The idea triggers in my mind that tiny paragraph hidden in the early chapters of the Douglas Adams four part trilogy “Hitchhiker’s Guide to the Galaxy” in which the hero struggles to cope with the fact that the Earth is to be demolished to make way for an intergalactic expressway. Meanwhile, somewhere in the world an insignificant person sitting at a coffee shop suddenly understands what it is all about – they realize the entirety of the massive question “why?” and just as they are about to run into the street to tell everyone… the world is demolished (and the hero catches a lift on an alien spaceship with what turns out to be an alien friend).
 

Was that too vague?
 

It encapsulates a few points that are not quite coalescing into a sensible sentence just yet:
 

·        It is not a “great thinker” who gains the insight into “why” but an average person in a coffee shop

·        The individual does not appear to be part of some great media fulcrum, so the chances of their message spreading are small, and

·        The individual dies in a great cataclysm before the answer can be passed on.

[Item position entries]
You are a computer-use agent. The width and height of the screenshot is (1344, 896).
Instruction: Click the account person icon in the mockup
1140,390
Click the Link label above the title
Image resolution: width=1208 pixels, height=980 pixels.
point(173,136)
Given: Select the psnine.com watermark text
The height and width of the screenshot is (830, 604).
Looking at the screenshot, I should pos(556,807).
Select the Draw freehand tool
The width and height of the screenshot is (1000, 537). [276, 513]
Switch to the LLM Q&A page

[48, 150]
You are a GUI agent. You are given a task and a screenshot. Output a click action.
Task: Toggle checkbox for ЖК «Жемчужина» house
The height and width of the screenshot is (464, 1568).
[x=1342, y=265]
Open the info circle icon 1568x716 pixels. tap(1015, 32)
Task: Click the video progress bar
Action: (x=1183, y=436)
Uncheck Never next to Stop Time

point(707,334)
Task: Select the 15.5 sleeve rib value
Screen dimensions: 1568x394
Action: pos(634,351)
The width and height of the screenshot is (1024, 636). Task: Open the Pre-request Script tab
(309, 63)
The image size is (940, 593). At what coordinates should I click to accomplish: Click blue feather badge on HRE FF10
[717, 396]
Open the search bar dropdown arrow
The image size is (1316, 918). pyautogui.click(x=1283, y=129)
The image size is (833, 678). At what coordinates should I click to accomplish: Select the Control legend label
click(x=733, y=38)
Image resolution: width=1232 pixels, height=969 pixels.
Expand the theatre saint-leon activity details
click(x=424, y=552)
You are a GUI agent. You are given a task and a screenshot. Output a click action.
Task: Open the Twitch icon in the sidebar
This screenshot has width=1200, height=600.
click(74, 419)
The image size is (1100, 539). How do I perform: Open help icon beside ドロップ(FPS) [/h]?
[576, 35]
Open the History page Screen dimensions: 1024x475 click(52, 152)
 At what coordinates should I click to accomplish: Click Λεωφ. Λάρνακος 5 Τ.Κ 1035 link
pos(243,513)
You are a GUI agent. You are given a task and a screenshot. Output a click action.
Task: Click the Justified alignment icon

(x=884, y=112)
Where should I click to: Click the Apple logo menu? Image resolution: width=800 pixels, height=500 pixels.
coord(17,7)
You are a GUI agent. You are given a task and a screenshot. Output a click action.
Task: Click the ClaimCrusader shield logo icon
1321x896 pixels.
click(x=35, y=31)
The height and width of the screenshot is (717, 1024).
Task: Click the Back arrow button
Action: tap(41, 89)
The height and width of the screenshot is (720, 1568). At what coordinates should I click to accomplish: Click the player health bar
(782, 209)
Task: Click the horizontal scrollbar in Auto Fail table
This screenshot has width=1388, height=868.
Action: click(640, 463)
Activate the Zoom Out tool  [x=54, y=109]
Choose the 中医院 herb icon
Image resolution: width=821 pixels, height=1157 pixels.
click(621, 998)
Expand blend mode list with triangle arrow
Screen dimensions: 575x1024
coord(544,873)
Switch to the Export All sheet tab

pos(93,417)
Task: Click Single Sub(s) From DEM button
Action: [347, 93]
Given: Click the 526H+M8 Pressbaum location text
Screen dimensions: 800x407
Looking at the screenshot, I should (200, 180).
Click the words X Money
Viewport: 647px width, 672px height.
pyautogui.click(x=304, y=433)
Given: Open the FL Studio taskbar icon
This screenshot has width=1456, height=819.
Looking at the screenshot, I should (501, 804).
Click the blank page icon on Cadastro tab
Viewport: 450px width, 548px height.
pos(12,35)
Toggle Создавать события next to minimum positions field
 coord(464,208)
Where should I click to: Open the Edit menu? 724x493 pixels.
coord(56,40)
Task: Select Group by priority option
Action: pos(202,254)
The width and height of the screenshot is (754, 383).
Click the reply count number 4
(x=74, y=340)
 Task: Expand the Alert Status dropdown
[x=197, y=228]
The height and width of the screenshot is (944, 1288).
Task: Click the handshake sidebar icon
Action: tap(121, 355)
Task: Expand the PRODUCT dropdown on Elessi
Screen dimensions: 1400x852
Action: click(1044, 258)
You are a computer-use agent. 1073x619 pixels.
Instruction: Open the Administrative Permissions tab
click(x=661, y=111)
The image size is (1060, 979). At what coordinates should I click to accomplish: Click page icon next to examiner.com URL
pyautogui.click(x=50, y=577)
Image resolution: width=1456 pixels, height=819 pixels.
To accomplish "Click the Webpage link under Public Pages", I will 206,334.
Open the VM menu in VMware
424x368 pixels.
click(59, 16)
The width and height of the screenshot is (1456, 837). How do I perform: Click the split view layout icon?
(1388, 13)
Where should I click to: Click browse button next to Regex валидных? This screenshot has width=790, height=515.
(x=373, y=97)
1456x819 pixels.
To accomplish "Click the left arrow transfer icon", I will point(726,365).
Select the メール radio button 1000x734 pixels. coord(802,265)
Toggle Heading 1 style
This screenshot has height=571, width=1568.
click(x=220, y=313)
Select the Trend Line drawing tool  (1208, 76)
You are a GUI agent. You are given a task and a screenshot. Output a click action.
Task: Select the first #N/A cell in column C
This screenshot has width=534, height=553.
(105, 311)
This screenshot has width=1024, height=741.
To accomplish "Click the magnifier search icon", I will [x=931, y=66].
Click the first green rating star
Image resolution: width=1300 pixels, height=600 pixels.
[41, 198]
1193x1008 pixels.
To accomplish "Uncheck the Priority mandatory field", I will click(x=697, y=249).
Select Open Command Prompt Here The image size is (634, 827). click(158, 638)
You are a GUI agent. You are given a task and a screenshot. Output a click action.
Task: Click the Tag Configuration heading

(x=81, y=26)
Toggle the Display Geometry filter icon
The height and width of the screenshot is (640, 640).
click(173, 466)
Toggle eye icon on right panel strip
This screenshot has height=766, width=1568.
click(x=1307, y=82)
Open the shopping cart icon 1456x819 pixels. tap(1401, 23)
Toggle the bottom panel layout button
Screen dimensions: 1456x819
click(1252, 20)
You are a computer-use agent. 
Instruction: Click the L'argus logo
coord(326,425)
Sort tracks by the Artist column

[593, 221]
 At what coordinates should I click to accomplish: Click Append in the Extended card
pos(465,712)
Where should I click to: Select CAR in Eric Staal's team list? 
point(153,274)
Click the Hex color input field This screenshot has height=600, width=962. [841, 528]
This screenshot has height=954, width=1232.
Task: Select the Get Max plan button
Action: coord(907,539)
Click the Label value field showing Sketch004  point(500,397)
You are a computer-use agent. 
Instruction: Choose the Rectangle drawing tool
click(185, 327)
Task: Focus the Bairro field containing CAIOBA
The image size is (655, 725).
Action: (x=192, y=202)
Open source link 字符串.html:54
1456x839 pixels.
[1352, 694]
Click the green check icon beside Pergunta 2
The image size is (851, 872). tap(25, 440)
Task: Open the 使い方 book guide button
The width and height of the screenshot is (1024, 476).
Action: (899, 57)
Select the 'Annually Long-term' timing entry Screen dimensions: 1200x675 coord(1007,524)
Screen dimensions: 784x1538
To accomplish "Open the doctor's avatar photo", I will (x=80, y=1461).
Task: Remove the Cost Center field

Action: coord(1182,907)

What is asked ->
- A) Decide whether each statement agrees with the Hitchhiker's Guide text, answering yes or no and quoting the deciding words from that text. (i) The person who gains the insight into "why" is a great thinker. (ii) The Earth is to be demolished to make way for an intergalactic expressway. (iii) The individual passes the answer on before dying.
- B) Pick up the Hitchhiker's Guide text after its last sentence and write the next part.

Responses to the exercise ->
- A)
(i) No: "It is not a “great thinker” who gains the insight into “why” but an average person in a coffee shop"
(ii) Yes: "the Earth is to be demolished to make way for an intergalactic expressway"
(iii) No: "The individual dies in a great cataclysm before the answer can be passed on."

- B)
 There is an underlying element of “deep thought” (pun intended) in Douglas Adam’s work and I think that this particular example is fantastic. It asks the question “what is the point of great thoughts if no-one else gets to know about them?”.
 

Back to my ponderings.
 

Do we focus on the great thinkers because we cannot believe that anyone outside of that subset has the capacity for great thought? If you read some of the material on philosophy, it is astounding how much time and effort goes into understanding what previous great thinkers were really trying to say. Some academics will spend their entire life specializing in interpreting Satre or some such deep thinker.
 

This is not intended as a denigration of a life spent pondering such issues. Rather, I am using it as an example of the search outside ourselves for an answer.
 

There is an unspoken aspect to the politically correct society and that is the disparity in “intelligence” in the population. Again, that needs clarification. What I am touching on here is the difficulty in considering society from the point of view of how much an individual “thinks”. Maybe that works if I add “thinks independently”. There are so many worms in that tin that I may have to share a few with you. Perhaps the fear of a Nazi-style approach to dealing with diverging levels of intelligence or thinking stops a genuine discussion on how these attributes impact on a society.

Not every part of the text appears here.